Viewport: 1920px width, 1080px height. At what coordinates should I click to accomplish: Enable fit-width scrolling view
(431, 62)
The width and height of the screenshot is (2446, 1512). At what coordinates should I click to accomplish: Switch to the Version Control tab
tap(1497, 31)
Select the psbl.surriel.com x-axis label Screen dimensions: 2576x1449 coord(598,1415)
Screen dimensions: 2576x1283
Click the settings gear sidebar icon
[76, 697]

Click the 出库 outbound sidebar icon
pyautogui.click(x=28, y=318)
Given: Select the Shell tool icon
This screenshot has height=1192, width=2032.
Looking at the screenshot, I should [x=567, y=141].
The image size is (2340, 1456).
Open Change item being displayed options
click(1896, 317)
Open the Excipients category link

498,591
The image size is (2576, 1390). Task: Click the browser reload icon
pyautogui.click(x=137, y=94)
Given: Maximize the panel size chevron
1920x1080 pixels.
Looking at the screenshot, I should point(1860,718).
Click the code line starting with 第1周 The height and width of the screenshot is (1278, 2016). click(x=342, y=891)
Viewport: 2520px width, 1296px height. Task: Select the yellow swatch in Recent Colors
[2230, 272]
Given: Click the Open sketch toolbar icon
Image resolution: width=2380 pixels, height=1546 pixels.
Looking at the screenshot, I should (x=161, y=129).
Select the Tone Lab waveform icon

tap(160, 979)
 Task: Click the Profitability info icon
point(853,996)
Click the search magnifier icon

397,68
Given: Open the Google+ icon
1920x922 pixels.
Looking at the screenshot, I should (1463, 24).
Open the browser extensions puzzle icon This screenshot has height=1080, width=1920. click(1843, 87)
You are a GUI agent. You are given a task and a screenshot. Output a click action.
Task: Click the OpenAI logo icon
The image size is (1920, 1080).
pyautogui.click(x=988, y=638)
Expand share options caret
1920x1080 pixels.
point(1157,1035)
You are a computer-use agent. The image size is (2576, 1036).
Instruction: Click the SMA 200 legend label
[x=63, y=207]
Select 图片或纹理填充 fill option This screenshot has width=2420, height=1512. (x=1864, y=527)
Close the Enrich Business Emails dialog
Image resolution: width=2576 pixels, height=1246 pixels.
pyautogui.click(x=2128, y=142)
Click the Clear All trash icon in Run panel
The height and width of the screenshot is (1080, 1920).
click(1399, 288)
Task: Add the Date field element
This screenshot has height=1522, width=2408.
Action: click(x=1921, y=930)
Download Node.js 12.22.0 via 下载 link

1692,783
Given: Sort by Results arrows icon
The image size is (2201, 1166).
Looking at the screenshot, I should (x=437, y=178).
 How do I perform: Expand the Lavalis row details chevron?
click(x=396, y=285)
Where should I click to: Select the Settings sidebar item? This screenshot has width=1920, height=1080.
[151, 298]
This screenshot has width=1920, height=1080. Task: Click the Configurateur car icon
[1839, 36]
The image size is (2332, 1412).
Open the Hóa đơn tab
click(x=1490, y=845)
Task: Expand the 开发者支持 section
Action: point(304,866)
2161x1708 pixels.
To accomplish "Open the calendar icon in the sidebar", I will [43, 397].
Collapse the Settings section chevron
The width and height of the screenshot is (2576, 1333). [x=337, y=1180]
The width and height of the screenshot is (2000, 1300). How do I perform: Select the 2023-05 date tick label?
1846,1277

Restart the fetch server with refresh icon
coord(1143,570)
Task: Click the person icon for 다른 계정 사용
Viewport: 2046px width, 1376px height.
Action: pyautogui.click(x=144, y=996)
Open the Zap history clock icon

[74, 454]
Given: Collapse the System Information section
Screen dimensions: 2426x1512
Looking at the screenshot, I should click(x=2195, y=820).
# # # # #
§ WHAT THIS TASK INVOLVES:
Would you show each line of the listing above that has the string "agent"?

§ EXERCISE OUTPUT:
You are a GUI agent. You are given a task and a screenshot. Output a click action.
You are a computer-use agent. The image size is (2576, 1036).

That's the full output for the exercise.